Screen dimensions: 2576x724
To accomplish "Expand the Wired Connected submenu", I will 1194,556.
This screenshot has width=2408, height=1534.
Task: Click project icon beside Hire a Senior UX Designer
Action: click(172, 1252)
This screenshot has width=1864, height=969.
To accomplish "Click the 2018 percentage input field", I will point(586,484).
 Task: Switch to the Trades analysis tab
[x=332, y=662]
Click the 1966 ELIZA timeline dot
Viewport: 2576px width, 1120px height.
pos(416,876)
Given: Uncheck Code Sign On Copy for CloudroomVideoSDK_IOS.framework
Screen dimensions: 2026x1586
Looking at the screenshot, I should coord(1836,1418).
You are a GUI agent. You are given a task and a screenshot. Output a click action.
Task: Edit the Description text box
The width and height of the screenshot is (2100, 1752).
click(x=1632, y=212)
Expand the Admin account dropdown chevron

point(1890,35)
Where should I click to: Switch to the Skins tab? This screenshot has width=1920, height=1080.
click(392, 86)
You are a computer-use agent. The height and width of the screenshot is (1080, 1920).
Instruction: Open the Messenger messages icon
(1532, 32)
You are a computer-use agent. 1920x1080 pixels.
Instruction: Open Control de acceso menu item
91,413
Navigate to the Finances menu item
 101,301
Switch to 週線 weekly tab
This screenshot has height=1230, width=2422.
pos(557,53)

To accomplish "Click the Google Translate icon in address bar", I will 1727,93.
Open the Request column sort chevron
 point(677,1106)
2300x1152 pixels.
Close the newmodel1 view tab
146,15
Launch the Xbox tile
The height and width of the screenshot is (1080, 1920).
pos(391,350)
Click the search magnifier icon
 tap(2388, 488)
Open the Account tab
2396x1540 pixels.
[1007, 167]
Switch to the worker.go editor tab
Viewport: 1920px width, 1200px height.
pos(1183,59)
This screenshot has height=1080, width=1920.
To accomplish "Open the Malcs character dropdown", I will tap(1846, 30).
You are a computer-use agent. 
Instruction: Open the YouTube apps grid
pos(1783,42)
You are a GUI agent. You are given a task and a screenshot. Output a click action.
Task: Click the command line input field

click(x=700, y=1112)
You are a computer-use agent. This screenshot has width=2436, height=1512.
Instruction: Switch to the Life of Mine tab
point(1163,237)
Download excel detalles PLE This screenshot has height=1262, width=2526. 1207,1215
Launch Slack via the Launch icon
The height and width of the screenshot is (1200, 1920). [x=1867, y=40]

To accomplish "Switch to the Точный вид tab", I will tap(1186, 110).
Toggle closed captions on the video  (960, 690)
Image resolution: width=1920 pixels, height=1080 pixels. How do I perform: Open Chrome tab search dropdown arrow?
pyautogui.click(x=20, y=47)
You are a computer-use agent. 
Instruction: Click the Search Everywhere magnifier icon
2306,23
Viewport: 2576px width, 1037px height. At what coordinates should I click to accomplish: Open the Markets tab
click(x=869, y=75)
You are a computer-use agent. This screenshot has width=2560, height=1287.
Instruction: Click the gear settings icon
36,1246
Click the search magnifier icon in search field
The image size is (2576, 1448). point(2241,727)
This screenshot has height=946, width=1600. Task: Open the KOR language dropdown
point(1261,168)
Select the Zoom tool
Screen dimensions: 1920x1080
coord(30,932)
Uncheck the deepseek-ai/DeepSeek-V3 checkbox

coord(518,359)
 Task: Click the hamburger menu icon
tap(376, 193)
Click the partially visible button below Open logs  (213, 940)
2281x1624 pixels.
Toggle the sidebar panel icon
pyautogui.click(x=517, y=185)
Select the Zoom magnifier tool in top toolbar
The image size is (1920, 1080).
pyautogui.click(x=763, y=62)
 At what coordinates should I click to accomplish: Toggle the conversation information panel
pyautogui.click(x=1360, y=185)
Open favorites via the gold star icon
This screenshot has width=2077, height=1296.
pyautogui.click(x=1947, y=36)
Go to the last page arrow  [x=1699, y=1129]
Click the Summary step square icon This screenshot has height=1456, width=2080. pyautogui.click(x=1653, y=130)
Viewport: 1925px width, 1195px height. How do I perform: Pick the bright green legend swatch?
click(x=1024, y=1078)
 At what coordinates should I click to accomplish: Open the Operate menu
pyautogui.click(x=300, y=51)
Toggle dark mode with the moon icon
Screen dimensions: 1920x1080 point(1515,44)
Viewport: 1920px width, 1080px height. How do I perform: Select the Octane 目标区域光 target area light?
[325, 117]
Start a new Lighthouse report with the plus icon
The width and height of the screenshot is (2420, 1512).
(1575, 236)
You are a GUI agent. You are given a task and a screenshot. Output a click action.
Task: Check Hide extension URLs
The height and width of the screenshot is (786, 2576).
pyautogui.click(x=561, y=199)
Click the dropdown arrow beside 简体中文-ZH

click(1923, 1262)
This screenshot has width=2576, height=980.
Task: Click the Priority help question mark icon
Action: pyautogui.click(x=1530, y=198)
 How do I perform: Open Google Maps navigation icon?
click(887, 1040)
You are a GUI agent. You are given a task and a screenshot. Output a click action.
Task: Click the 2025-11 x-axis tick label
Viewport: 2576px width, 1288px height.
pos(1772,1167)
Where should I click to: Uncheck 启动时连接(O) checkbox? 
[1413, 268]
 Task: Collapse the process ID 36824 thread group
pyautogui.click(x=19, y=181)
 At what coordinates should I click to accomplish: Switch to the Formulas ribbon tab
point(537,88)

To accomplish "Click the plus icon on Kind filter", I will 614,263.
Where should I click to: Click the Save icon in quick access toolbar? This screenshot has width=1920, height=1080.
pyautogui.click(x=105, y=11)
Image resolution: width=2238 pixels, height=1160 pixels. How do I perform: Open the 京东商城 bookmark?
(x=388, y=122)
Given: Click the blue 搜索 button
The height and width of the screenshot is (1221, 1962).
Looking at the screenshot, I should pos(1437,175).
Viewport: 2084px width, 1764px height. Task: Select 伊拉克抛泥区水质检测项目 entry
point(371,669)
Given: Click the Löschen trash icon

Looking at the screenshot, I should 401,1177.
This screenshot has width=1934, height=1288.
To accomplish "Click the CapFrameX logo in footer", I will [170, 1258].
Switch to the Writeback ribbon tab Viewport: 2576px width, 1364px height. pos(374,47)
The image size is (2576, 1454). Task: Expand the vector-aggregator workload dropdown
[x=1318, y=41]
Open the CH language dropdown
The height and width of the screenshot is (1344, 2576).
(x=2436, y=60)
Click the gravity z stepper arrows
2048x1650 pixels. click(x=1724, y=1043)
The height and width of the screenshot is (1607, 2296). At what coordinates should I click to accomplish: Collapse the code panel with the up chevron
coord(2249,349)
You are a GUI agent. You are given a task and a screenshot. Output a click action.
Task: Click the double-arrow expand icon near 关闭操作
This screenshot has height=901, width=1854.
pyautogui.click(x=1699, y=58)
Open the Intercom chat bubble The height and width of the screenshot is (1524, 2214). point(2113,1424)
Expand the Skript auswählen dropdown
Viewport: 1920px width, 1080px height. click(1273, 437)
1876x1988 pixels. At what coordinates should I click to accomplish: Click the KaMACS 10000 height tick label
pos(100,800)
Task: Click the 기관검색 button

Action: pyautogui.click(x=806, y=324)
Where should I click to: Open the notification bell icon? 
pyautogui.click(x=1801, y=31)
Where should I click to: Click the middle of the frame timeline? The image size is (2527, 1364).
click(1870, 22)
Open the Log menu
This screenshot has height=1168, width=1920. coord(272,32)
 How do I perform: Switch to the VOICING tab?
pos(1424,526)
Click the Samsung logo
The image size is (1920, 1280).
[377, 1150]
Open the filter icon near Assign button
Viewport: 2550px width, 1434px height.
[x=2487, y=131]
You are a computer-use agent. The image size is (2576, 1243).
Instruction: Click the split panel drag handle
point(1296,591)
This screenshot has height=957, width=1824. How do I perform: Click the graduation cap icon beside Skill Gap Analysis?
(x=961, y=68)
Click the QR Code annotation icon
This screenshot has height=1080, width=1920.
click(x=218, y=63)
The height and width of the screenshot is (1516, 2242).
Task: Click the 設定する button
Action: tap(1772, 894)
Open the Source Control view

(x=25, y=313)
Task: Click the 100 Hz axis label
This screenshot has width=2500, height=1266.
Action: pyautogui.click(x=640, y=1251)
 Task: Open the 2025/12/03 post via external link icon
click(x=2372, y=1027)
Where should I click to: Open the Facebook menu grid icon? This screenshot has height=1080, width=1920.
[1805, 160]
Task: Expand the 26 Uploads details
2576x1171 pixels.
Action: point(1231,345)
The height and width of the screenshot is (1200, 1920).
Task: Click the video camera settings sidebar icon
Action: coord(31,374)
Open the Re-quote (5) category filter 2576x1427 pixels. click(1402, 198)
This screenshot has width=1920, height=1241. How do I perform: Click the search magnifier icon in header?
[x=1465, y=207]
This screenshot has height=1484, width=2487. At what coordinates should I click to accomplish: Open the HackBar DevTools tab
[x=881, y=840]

▶ **Work instructions**: Once you reach the line with "The width and height of the screenshot is (2420, 1512)." in the data above, copy it and every line after it exactly, up to and including the line with "This screenshot has width=1934, height=1288.".

▶ **Result below**:
The width and height of the screenshot is (2420, 1512).
(1575, 236)
You are a GUI agent. You are given a task and a screenshot. Output a click action.
Task: Check Hide extension URLs
The height and width of the screenshot is (786, 2576).
pyautogui.click(x=561, y=199)
Click the dropdown arrow beside 简体中文-ZH

click(1923, 1262)
This screenshot has width=2576, height=980.
Task: Click the Priority help question mark icon
Action: pyautogui.click(x=1530, y=198)
 How do I perform: Open Google Maps navigation icon?
click(887, 1040)
You are a GUI agent. You are given a task and a screenshot. Output a click action.
Task: Click the 2025-11 x-axis tick label
Viewport: 2576px width, 1288px height.
pos(1772,1167)
Where should I click to: Uncheck 启动时连接(O) checkbox? 
[1413, 268]
 Task: Collapse the process ID 36824 thread group
pyautogui.click(x=19, y=181)
 At what coordinates should I click to accomplish: Switch to the Formulas ribbon tab
point(537,88)

To accomplish "Click the plus icon on Kind filter", I will 614,263.
Where should I click to: Click the Save icon in quick access toolbar? This screenshot has width=1920, height=1080.
pyautogui.click(x=105, y=11)
Image resolution: width=2238 pixels, height=1160 pixels. How do I perform: Open the 京东商城 bookmark?
(x=388, y=122)
Given: Click the blue 搜索 button
The height and width of the screenshot is (1221, 1962).
Looking at the screenshot, I should pos(1437,175).
Viewport: 2084px width, 1764px height. Task: Select 伊拉克抛泥区水质检测项目 entry
point(371,669)
Given: Click the Löschen trash icon

Looking at the screenshot, I should 401,1177.
This screenshot has width=1934, height=1288.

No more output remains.